See https://pytorch.org/docs/main/nn.html#torch.nn.LayerNorm to learn about the exact behavior of this module.

See the documentation for torch::nn::LayerNormOptions class to learn what constructor arguments are supported for this module.

Example:

LayerNorm model(LayerNormOptions({2,
2}).elementwise_affine(false).eps(2e-5));

Public Functions

inline LayerNormImpl(std::vector<int64_t> normalized_shape)#
explicit LayerNormImpl(LayerNormOptions options_)#
virtual void reset() override#

reset() must perform initialization of all members with reference semantics, most importantly parameters, buffers and submodules.

void reset_parameters()#
virtual void pretty_print(std::ostream &stream) const override#

Pretty prints the LayerNorm module into the given stream.

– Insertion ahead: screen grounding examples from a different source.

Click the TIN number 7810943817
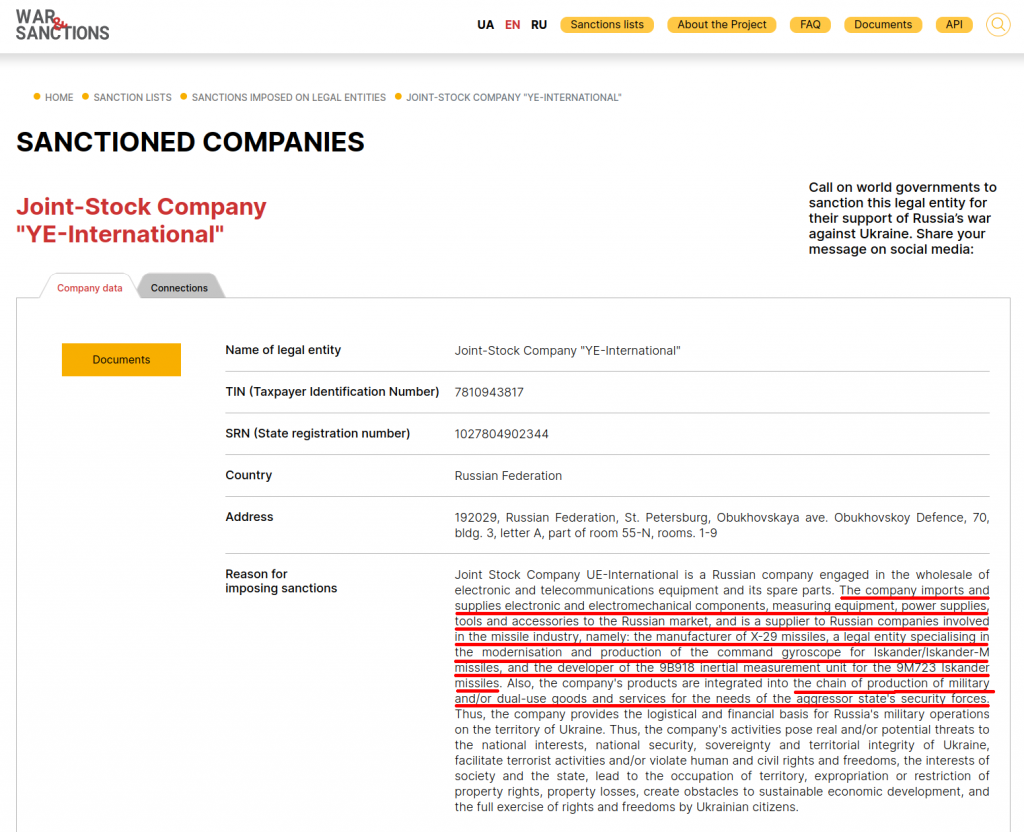point(489,392)
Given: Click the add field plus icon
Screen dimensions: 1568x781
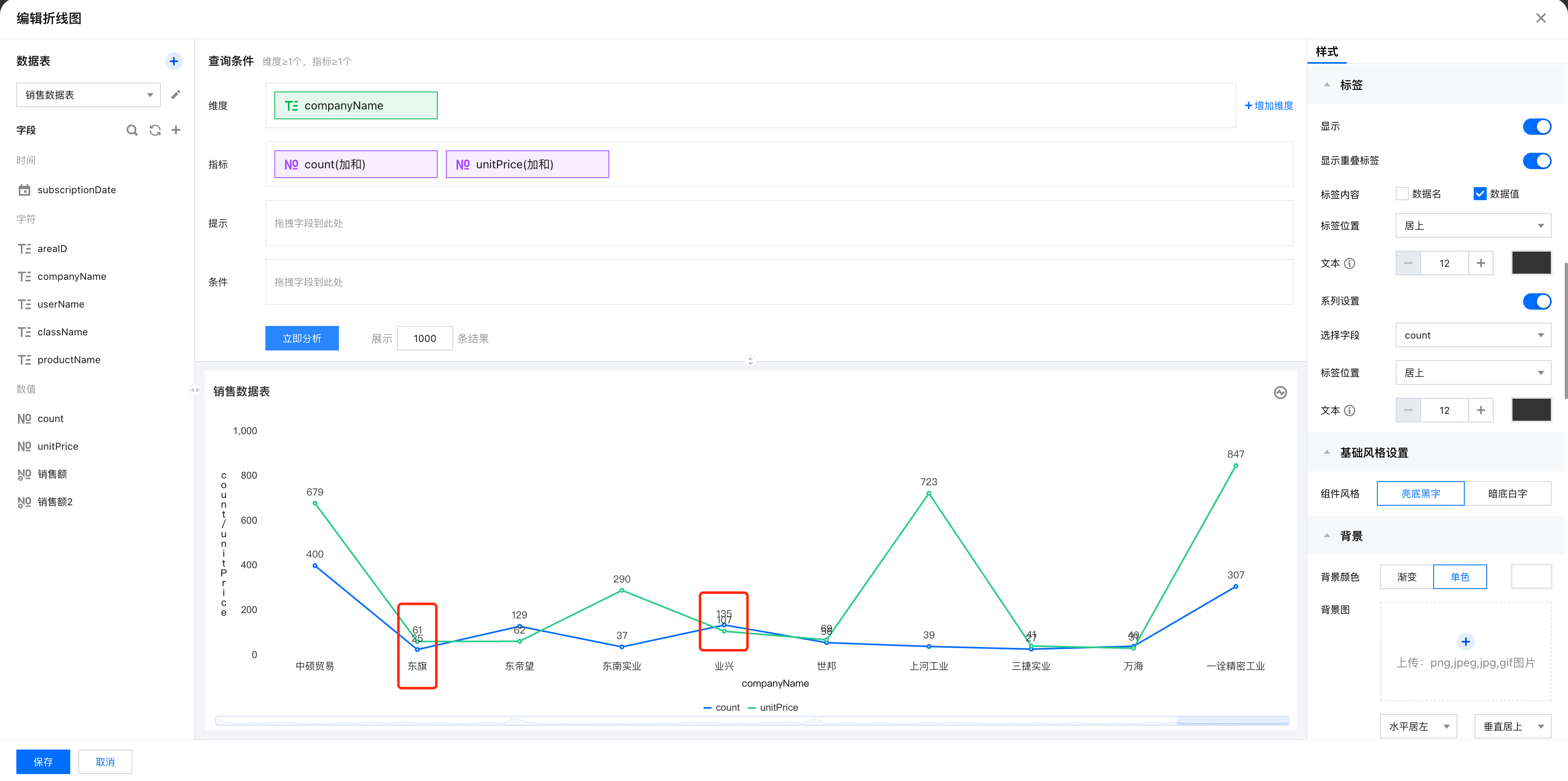Looking at the screenshot, I should [x=176, y=129].
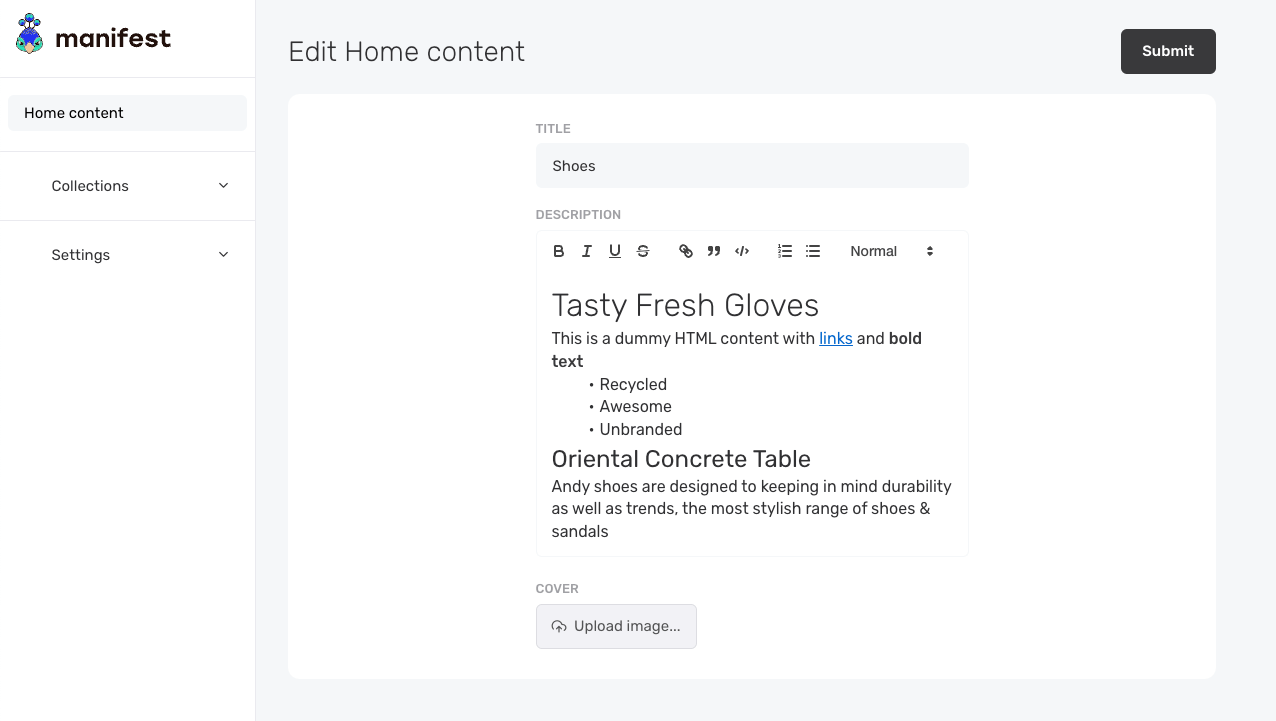Click the manifest logo icon
Image resolution: width=1276 pixels, height=721 pixels.
coord(28,33)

Tensor forward(const Tensor &input)#

Applies layer normalization over a mini-batch of inputs as described in the paper Layer Normalization_ .

The mean and standard-deviation are calculated separately over the last certain number dimensions which have to be of the shape specified by input normalized_shape.

Layer Normalization: https://arxiv.org/abs/1607.06450

Public Members

LayerNormOptions options#

The options with which this module was constructed.

Tensor weight#

The learned weight.

Initialized to ones if the elementwise_affine option is set to true upon construction.

Tensor bias#

The learned bias.

Initialized to zeros elementwise_affine option is set to true upon construction.